Neuroscientists at Northwestern University in Illinois have figured out how to 'read the mind' of a fly, using a tool that can detect conversations between neurons in the insect's brain.

Using fluorescent molecules, the scientists were able to tag neurons in the brain, allowing them to identify which individual synapses were active during a given sensory experience.

These fluorescent compounds were derived from from a glowing protein found in jellyfish. The scientists took three differently-coloured signals, blue, green and yellow, and painstakingly applied them to different brain connections in the fly's most prominent sensory systems - its sense of smell, sight, and heat.

The fluorescent molecules were split in half, with one half being implanted in the 'talking' neuron and the other in the 'listening' neuron.
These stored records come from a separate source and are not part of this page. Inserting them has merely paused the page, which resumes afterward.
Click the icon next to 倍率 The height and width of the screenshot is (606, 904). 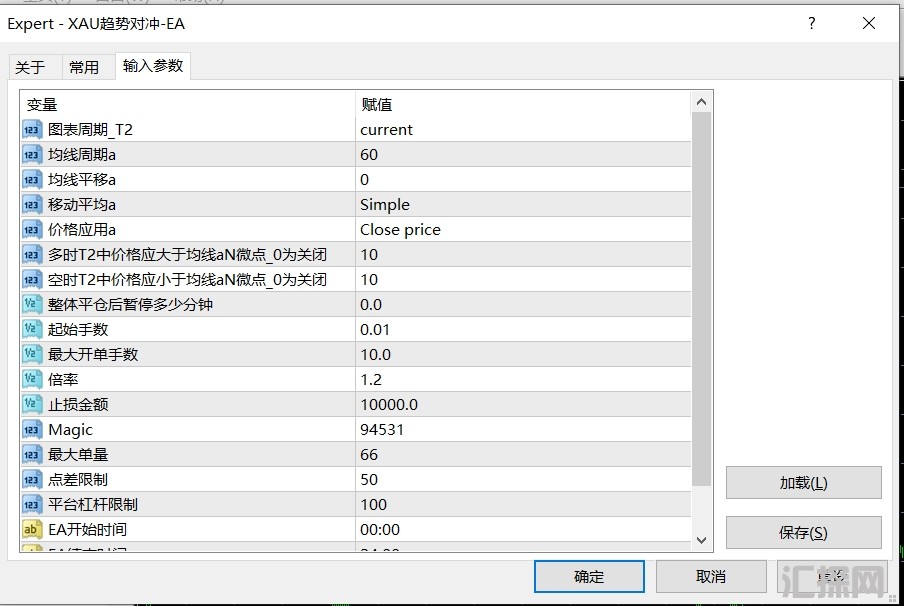(x=32, y=380)
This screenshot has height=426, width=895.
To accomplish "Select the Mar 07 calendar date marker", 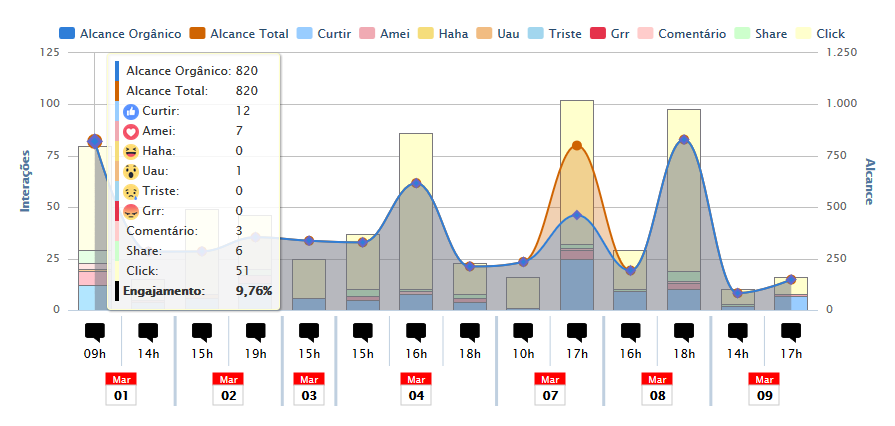I will (549, 388).

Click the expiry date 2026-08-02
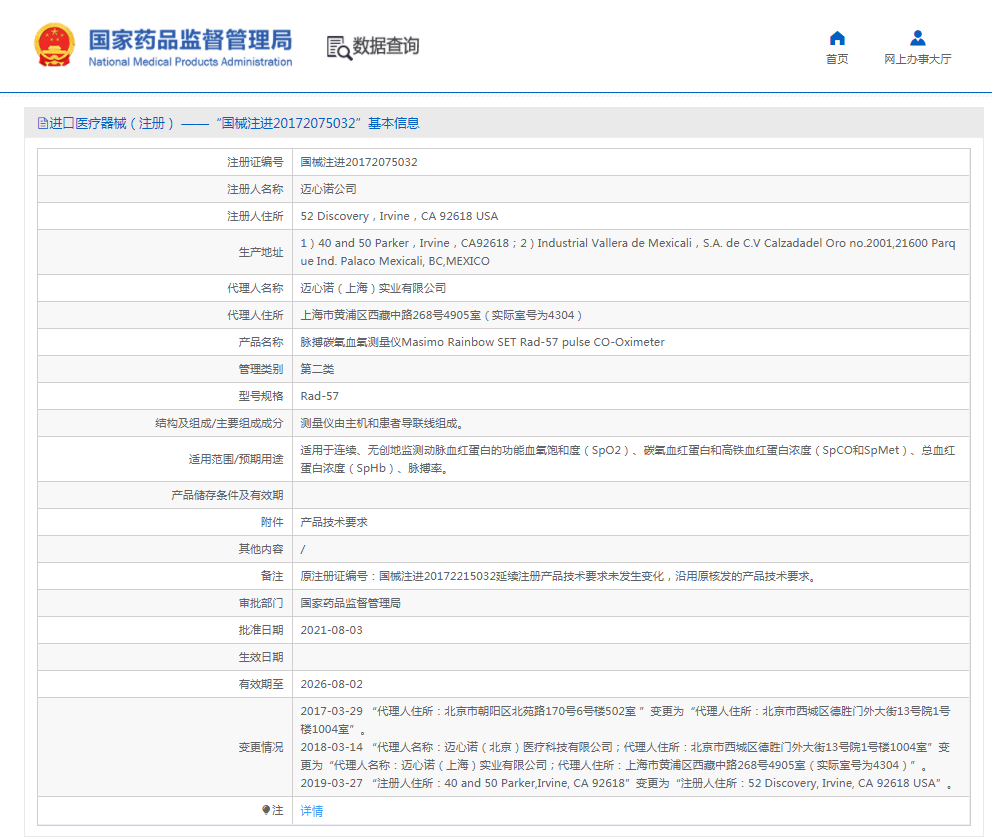(331, 684)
When messages were sent between neurons, for example when the fly was in a cold environment, these two halves came together and lit up.

They stayed that way hours after the fly had gone through the experience, so by using a relatively simple microscope, the scientists were able to determine whether the fly had been in a hot or cold environment, or whether it had smelled banana or jasmine, up to an hour after the experience in question.

Marco Gallio, who led the study, explained: “Our results show we can detect a specific pattern of activity between neurons in the brain, recording instantaneous exchanges between them as persistent signals that can later be visualized under a microscope."

"Much of the brain’s computation happens at the level of synapses, where neurons are talking to each other," he added.

“Our technique gives us a window of opportunity to see which synapses were engaged in communication during a particular behavior or sensory experience. It is a unique retrospective label.”

It's not telepathic mind reading, but it's somewhat similar - simply by observing the insect's brain, they were able to tell what it had experienced in the past.